Per Banco di Bilbao e Santander gli impieghi alla clientela sfiorano il 60%, e per Ing e Rabobank sono rispettivamente del 52% e del 67 per cento. Le banche francesi, invece, sono a un livello decisamente più basso; così pure le inglesi, a eccezione di Lloyds e parzialmente di Hong Kong & Shanghai Bank (Hsbc). Il caso più è eclatante è quello di Deutsche Bank: il colosso tedesco impiega verso la clientela solo il 17% dei propri attivi, mentre il 54% lo destina ad altre attività ovvero ad attività finanziarie, come i derivati, che poco hanno a che vedere con il mestiere tipico della banca. Parliamo di una cifra gigantesca: quasi 1.050 miliardi di euro. Non a caso Deutsche Bank è tra gli istituti più a "leva": il suo patrimonio netto tangibile (rettificato degli attivi immateriali come gli avviamenti, esposti a svalutazione) è pari a neanche il 2% dei suoi attivi tangibili (anche questi depurati dei medesimi attivi immateriali). La maggior parte dei suoi attivi è in altre parole coperta da debito: fa leva, appunto, sul debito per speculare in attività finanziarie ad alto rendimento ma a rischio altrettanto elevato. È pressoché nella stessa situazione il Crédit Agricole.

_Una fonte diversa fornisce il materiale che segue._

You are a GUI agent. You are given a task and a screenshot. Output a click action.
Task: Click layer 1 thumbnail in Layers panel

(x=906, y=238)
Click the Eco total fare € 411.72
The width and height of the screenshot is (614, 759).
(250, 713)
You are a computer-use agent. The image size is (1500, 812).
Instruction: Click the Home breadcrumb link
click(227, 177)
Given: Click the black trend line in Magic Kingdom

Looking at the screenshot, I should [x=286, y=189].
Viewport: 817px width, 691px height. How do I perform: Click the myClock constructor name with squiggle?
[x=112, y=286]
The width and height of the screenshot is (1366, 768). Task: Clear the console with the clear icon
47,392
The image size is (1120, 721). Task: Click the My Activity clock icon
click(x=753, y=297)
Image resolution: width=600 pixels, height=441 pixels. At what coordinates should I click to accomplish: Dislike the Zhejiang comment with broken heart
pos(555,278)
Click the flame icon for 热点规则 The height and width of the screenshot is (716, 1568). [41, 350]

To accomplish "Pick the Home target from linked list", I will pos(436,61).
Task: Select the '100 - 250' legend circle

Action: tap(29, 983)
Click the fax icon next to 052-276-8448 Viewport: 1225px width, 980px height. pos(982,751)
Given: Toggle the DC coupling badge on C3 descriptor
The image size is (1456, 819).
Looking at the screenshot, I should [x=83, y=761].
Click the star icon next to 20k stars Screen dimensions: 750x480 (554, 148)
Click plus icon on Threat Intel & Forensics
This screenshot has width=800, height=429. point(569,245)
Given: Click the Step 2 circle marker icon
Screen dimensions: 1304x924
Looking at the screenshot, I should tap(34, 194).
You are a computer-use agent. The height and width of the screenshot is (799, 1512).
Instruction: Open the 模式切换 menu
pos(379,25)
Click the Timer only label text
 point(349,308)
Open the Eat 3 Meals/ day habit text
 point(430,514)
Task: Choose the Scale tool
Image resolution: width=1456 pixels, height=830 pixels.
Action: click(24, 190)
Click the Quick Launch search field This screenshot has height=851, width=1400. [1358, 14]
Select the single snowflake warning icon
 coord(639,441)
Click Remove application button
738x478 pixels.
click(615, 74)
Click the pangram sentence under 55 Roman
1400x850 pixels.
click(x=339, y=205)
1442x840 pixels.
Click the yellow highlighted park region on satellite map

Sono in aumento anche i crediti dubbi del campione (incagli, sofferenze e crediti ristrutturati). Nel primo semestre 2010 hanno mediamente raggiunto il 2,3% dei crediti totali alla clientela, contro il 2,2% dell'intero 2009, l'1,4% dell'anno precedente e lo 0,7% del 2007. A soffrire di più, in questo caso, sono Intesa Sanpaolo e UniCredit, con (nell'ordine) il 4,8% e il 5,7 per cento. Il paradosso è che, secondo i parametri di Basilea 2, tuttora in vigore, è richiesto meno patrimonio di vigilanza a copertura delle attività più a rischio come quelle finanziarie pure, rispetto ad attività relativamente meno rischiose come il credito alle famiglie e alle imprese.